* [GIT PULL] pipe: Notification queue preparation
@ 2019-11-25 22:39 David Howells
2019-11-30 23:05 ` pr-tracker-bot
` (2 more replies)
0 siblings, 3 replies; 10+ messages in thread
From: David Howells @ 2019-11-25 22:39 UTC (permalink / raw)
To: torvalds
Cc: dhowells, Rasmus Villemoes, Greg Kroah-Hartman, Peter Zijlstra,
raven, Christian Brauner, keyrings, linux-usb, linux-block,
linux-security-module, linux-fsdevel, linux-api, linux-kernel
Hi Linus,
Can you pull this please? This is my set of preparatory patches for
building a general notification queue on top of pipes. It makes a number
of significant changes:
(1) It removes the nr_exclusive argument from __wake_up_sync_key() as this
is always 1. This prepares for step 2.
(2) Adds wake_up_interruptible_sync_poll_locked() so that poll can be
woken up from a function that's holding the poll waitqueue spinlock.

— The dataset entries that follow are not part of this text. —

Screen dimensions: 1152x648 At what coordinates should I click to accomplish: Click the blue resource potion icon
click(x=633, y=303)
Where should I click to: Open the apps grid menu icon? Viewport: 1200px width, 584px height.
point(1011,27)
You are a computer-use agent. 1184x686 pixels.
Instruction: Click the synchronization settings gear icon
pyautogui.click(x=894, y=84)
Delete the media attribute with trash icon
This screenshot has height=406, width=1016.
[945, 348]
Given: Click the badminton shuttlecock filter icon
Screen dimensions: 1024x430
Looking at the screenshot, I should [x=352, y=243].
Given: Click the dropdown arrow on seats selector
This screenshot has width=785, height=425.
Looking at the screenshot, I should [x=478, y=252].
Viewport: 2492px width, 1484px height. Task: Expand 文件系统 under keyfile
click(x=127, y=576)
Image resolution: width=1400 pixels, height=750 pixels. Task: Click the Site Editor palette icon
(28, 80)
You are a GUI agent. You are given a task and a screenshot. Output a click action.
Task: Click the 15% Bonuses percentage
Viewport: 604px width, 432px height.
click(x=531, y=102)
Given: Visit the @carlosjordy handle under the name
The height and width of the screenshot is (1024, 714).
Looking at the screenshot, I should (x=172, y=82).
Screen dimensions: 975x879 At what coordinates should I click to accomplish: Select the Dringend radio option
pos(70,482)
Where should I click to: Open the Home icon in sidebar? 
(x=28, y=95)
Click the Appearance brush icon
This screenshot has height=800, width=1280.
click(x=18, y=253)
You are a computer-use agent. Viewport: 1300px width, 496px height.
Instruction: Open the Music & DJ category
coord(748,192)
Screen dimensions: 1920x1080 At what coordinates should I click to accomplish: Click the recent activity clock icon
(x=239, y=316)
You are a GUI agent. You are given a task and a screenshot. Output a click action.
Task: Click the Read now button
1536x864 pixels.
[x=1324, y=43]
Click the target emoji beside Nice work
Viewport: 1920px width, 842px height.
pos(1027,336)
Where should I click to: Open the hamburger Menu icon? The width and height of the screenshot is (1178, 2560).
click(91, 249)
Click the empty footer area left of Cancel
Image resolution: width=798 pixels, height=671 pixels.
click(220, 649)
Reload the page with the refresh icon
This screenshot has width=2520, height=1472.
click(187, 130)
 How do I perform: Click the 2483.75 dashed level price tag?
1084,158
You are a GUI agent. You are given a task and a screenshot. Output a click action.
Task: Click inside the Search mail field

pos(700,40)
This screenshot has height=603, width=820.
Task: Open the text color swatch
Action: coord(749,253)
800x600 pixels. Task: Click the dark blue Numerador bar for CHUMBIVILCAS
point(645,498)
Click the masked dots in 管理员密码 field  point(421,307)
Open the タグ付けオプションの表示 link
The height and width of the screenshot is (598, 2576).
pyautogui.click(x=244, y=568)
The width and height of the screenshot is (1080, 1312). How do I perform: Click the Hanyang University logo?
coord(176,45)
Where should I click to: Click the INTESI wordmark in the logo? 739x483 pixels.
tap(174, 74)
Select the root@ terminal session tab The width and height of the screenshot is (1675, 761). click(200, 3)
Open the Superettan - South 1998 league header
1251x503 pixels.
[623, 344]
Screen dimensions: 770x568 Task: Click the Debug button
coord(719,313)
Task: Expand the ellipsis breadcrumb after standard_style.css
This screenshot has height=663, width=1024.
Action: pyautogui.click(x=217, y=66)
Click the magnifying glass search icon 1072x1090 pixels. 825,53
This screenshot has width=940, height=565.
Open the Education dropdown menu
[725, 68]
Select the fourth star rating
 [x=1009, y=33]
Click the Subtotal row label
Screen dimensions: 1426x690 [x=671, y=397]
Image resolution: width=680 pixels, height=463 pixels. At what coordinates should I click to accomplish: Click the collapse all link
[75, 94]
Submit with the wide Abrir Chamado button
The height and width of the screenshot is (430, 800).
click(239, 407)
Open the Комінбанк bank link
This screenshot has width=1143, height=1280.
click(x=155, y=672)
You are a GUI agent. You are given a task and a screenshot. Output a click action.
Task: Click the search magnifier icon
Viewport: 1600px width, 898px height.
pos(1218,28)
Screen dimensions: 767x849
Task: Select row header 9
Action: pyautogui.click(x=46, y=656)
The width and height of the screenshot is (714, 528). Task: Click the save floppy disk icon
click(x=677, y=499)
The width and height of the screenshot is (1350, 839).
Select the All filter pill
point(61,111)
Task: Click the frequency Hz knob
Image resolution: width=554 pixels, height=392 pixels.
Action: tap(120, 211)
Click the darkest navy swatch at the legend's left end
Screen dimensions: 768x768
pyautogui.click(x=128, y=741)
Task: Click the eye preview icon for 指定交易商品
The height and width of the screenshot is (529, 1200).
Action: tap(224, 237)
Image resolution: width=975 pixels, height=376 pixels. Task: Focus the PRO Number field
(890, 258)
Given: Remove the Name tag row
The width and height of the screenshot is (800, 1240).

[btw, I realise that I haven't un-sync'd the
wake_up_interruptible_sync_poll() calls as you tentatively suggested.
I can send a follow up patch to fix that if you still want it]
(3) Change the pipe buffer ring to be managed in terms of unbounded head
and tail indices rather than bounded index and length. This means
that reading the pipe only needs to modify one index, not two.
(4) A selection of helper functions are provided to query the state of the
pipe buffer, plus a couple to apply updates to the pipe indices.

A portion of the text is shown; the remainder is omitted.